* [REQUIRED TASK 1]:
For each statement, decide yes or no based on the passage on voice procedure, and quote the words that decide it: (a) In aviation, "Affirm" replaces "Affirmative." (b) "Out" tells the listener that a reply is expected. (c) The militaries of NATO countries use entirely different procedures from one another.

* [DOCUMENT EXTRACT]:
Voice procedure communications are intended to maximize clarity of spoken communication and reduce misunderstanding. It consists of signalling protocol such as the use of abbreviated codes like the CB radio ten-code, Q codes in amateur radio and aviation, police codes, etc., and jargon. For instance the United States Air Force uses the term "Check Rog" meaning received and acknowledged.

Some elements of voice procedure are understood across many applications, but significant variations exist. The military of the NATO countries have similar procedures in order to make cooperation easier, and pseudo-military organizations often base their procedures on them, so some commonality exists there.

Words in voice procedure

Some words with specialized meanings are used in radio communication throughout the English-speaking world, and in international radio communication, where English is the lingua franca.

  • Affirmative  Yes (In aviation it is Affirm in order not to be confused with negative if only the last part of the transmission is heard.)
  • Negative  No
  • Reading you Five / Loud and clear / Your signal is clear; 5×5.
  • Over  I have finished talking and I am listening for your reply. Short for "Over to you."
  • Come in  You may begin speaking now
  • Out  I have finished talking to you and do not expect a reply.

* [REQUIRED TASK 2]:
Reproduce the entries exactly, beginning at the line that contains "[menuitem] (65, 87)" and stopping after the line that contains "ahenry (57, 663)".

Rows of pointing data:
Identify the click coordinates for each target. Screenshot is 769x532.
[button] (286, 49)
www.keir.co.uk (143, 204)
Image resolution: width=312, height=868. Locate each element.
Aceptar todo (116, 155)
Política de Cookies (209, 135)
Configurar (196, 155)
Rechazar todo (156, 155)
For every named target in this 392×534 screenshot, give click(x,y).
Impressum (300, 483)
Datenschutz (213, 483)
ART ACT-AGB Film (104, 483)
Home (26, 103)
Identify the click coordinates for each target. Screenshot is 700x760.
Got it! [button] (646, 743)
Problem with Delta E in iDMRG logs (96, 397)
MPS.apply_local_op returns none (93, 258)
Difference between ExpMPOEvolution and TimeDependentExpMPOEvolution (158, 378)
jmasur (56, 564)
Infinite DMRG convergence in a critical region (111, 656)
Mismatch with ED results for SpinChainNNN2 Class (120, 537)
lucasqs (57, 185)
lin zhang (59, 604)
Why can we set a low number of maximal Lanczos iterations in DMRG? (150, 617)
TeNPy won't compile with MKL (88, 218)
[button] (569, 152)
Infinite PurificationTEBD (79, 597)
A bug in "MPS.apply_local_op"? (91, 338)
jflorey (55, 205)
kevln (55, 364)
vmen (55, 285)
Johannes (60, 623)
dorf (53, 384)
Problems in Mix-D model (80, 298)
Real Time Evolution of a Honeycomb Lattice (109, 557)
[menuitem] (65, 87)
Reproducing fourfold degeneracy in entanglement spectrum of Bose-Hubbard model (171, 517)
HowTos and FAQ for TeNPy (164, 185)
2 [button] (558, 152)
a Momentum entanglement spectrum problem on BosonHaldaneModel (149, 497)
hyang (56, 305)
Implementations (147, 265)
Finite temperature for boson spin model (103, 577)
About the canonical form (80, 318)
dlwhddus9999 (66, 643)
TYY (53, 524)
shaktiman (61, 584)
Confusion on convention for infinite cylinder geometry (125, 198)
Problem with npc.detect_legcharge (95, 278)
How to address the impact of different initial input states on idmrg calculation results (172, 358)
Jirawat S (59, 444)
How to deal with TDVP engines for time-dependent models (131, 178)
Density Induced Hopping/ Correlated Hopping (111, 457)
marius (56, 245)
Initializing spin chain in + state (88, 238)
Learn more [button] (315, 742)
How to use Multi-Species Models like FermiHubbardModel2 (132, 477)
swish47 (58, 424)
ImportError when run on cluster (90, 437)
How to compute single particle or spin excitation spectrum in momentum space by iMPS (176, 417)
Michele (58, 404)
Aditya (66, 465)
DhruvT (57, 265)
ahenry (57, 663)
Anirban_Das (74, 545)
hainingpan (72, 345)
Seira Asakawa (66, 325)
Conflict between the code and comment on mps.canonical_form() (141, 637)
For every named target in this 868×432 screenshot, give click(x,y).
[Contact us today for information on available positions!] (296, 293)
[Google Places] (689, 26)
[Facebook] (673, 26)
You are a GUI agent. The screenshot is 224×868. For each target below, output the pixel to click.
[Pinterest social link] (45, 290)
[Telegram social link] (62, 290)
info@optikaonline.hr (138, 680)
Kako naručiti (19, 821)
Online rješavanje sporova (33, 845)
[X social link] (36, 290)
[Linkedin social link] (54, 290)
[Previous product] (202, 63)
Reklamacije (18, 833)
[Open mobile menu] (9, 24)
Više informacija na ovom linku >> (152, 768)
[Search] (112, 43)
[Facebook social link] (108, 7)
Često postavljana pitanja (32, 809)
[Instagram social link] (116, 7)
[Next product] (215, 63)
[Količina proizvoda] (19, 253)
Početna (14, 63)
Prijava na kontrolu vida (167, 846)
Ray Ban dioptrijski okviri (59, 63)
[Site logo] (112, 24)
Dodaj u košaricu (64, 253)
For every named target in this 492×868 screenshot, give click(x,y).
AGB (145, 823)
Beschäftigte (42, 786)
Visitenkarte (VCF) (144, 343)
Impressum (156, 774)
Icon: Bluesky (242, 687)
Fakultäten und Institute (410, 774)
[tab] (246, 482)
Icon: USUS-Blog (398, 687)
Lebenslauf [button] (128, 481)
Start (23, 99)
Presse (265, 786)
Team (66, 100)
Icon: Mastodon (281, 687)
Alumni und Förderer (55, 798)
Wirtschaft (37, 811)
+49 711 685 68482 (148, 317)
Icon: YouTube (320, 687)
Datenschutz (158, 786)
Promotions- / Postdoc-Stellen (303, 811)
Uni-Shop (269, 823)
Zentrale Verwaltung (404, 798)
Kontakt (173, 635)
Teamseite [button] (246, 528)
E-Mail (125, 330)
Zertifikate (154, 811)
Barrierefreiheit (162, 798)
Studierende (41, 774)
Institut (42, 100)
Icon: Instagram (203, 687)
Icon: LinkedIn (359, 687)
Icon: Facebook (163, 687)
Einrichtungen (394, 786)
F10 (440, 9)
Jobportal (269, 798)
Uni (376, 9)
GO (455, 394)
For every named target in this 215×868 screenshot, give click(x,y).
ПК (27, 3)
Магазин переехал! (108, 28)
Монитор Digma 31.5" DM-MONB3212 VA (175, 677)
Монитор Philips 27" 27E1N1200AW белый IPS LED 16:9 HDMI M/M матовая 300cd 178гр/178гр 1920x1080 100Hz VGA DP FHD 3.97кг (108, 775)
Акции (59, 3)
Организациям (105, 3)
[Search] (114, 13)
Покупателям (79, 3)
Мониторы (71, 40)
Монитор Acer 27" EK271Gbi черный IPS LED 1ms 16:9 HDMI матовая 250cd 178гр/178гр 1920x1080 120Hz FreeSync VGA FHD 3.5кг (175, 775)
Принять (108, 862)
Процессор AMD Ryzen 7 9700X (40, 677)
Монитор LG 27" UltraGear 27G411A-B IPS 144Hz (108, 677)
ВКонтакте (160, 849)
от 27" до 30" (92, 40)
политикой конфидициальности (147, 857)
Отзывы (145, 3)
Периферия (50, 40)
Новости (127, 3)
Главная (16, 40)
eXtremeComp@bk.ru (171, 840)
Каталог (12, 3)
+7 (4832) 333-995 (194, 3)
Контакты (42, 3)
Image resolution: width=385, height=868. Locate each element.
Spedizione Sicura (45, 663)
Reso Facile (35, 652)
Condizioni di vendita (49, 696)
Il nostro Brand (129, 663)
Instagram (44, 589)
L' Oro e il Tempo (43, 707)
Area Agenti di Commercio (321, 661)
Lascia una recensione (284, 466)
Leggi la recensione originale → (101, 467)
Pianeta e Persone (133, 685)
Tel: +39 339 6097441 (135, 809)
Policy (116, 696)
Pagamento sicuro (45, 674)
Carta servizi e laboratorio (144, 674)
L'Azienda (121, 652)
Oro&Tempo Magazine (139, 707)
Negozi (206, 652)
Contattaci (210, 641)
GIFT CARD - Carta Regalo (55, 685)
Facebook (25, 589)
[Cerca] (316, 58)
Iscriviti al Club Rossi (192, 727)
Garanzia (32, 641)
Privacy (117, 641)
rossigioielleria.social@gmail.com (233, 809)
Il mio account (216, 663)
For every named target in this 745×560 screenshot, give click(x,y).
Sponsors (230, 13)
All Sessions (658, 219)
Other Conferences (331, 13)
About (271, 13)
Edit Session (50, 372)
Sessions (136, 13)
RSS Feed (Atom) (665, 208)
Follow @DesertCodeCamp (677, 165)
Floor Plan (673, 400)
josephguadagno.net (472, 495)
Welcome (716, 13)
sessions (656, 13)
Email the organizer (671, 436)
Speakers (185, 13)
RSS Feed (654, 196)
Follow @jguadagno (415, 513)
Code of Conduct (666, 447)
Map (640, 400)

* [FINAL ANSWER 1]:
(a) Yes: "In aviation it is Affirm in order not to be confused with negative if only the last part of the transmission is heard."
(b) No: "I have finished talking to you and do not expect a reply."
(c) No: "The military of the NATO countries have similar procedures in order to make cooperation easier"

* [FINAL ANSWER 2]:
[menuitem] (65, 87)
Reproducing fourfold degeneracy in entanglement spectrum of Bose-Hubbard model (171, 517)
HowTos and FAQ for TeNPy (164, 185)
2 [button] (558, 152)
a Momentum entanglement spectrum problem on BosonHaldaneModel (149, 497)
hyang (56, 305)
Implementations (147, 265)
Finite temperature for boson spin model (103, 577)
About the canonical form (80, 318)
dlwhddus9999 (66, 643)
TYY (53, 524)
shaktiman (61, 584)
Confusion on convention for infinite cylinder geometry (125, 198)
Problem with npc.detect_legcharge (95, 278)
How to address the impact of different initial input states on idmrg calculation results (172, 358)
Jirawat S (59, 444)
How to deal with TDVP engines for time-dependent models (131, 178)
Density Induced Hopping/ Correlated Hopping (111, 457)
marius (56, 245)
Initializing spin chain in + state (88, 238)
Learn more [button] (315, 742)
How to use Multi-Species Models like FermiHubbardModel2 (132, 477)
swish47 (58, 424)
ImportError when run on cluster (90, 437)
How to compute single particle or spin excitation spectrum in momentum space by iMPS (176, 417)
Michele (58, 404)
Aditya (66, 465)
DhruvT (57, 265)
ahenry (57, 663)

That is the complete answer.